Only the lines below from the one containing "This screenshot has height=600, width=843." to the one containing "Screen dimensions: 800x450" should be repeated, both included and unchanged.
Task material Start Marker
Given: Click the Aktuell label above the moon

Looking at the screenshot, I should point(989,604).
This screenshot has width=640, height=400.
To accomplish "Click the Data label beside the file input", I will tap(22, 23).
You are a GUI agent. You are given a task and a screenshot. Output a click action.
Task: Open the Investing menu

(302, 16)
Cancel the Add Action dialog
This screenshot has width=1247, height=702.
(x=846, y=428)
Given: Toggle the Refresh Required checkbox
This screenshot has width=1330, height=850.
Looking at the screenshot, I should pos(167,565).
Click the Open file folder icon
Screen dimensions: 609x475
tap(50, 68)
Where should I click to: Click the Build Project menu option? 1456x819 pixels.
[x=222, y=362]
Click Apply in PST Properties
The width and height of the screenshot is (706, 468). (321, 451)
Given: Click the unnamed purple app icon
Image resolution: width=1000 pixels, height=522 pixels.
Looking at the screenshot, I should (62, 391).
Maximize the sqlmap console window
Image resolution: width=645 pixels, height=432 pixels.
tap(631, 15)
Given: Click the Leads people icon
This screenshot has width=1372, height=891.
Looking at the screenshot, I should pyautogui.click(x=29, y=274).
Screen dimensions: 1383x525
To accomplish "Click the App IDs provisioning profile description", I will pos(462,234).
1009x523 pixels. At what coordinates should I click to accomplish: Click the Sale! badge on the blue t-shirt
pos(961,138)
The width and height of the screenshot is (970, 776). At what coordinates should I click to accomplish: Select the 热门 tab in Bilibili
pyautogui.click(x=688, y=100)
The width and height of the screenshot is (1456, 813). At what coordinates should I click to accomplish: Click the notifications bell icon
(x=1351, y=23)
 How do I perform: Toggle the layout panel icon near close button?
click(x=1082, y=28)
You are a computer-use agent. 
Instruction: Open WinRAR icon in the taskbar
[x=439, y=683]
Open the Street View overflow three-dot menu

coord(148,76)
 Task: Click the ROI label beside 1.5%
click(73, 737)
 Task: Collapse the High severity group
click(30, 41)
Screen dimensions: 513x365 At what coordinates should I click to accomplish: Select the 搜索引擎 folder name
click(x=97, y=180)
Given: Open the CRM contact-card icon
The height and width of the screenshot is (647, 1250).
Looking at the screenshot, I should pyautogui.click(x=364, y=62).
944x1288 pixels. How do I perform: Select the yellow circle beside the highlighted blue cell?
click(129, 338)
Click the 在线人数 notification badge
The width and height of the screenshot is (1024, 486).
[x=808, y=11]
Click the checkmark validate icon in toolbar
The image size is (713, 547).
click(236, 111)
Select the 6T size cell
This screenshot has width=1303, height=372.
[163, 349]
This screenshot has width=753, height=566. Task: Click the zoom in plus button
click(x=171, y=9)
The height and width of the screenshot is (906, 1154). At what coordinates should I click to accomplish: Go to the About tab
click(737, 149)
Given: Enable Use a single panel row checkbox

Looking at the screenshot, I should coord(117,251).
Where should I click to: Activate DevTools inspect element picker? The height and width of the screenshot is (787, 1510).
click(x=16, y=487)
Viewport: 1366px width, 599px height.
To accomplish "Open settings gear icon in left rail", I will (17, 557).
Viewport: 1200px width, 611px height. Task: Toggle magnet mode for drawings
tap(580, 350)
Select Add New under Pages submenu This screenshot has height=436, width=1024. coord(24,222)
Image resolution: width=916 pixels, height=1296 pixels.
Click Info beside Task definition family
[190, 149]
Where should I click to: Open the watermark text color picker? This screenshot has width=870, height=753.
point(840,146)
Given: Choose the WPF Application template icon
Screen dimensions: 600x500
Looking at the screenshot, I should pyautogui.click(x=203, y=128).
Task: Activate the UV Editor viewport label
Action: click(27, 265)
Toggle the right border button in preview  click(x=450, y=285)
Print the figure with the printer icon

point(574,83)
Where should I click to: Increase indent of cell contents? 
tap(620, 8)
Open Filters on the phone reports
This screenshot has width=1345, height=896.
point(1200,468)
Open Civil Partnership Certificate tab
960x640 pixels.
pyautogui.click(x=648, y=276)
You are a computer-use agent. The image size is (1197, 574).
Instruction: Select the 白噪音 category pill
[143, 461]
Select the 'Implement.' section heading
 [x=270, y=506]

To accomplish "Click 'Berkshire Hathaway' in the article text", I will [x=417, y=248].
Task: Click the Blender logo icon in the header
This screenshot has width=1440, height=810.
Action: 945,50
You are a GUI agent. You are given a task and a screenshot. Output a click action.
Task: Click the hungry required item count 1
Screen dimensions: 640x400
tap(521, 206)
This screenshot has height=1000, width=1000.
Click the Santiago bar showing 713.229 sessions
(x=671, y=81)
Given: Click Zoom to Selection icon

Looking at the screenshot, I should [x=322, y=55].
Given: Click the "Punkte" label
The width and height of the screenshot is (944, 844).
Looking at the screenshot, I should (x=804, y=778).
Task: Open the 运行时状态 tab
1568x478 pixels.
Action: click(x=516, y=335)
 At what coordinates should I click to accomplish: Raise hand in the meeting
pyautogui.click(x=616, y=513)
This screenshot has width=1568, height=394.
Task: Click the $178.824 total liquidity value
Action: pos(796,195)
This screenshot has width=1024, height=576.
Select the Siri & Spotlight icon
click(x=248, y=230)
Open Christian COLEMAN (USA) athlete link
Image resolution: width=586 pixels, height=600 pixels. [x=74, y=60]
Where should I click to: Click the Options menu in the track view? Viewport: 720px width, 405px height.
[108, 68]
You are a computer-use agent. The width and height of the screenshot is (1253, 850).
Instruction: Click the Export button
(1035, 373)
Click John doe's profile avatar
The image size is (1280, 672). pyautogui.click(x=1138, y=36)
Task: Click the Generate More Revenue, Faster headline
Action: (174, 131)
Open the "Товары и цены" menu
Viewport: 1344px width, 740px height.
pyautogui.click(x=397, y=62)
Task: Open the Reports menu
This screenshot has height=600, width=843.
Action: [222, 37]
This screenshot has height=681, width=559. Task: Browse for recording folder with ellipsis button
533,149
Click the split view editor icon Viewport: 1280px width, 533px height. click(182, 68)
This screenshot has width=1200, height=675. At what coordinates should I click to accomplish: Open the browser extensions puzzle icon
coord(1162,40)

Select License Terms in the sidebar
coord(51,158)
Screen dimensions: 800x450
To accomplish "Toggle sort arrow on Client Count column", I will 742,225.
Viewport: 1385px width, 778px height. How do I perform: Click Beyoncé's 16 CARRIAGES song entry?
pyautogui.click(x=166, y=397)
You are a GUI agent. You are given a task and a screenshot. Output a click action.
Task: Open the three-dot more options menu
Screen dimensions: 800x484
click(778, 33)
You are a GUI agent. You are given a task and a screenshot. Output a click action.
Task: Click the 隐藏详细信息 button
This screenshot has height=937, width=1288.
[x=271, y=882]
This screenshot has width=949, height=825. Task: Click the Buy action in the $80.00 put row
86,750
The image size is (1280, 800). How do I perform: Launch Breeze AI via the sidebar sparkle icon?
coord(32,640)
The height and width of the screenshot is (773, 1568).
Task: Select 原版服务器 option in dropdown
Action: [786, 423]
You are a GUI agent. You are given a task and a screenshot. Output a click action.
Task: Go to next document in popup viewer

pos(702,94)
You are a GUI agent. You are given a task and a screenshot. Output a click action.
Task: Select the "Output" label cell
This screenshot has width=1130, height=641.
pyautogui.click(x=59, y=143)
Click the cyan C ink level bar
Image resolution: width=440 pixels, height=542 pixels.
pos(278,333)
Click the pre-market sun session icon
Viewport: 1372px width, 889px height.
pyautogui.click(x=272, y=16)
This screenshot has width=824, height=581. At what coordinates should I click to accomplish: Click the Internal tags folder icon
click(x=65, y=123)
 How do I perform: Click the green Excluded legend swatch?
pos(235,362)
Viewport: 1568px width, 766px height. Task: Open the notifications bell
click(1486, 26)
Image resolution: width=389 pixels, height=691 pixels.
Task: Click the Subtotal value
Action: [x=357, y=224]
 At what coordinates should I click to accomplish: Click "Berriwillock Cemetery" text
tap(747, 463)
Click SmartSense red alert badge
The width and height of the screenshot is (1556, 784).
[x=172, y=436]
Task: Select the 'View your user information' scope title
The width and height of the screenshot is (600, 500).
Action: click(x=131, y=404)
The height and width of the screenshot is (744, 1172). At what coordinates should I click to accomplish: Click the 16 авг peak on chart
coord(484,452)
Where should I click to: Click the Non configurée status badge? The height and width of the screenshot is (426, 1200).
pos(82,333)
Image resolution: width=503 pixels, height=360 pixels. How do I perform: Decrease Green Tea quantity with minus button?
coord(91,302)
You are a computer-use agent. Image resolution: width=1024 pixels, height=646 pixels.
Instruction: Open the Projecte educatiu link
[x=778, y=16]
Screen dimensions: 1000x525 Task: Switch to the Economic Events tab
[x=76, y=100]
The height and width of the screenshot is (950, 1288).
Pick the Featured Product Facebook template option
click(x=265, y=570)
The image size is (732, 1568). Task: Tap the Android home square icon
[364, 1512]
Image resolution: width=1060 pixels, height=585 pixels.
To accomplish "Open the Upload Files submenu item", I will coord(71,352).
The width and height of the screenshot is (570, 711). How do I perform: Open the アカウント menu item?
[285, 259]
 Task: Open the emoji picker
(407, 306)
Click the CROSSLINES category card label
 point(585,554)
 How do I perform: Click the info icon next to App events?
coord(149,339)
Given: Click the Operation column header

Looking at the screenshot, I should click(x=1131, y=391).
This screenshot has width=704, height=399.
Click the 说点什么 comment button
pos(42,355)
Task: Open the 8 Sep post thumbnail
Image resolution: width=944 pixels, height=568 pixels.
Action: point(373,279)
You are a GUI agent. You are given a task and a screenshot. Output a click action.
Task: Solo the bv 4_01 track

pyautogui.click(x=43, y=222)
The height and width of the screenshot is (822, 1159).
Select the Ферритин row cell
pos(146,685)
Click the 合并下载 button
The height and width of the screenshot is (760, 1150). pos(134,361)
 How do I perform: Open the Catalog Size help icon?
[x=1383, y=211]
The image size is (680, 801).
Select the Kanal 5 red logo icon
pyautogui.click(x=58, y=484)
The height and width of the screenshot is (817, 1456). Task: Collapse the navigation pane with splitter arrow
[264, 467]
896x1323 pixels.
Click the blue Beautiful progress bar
Task material End Marker
The answer
This screenshot has height=600, width=843.
Action: [222, 37]
This screenshot has height=681, width=559. Task: Browse for recording folder with ellipsis button
533,149
Click the split view editor icon Viewport: 1280px width, 533px height. click(182, 68)
This screenshot has width=1200, height=675. At what coordinates should I click to accomplish: Open the browser extensions puzzle icon
coord(1162,40)

Select License Terms in the sidebar
coord(51,158)
Screen dimensions: 800x450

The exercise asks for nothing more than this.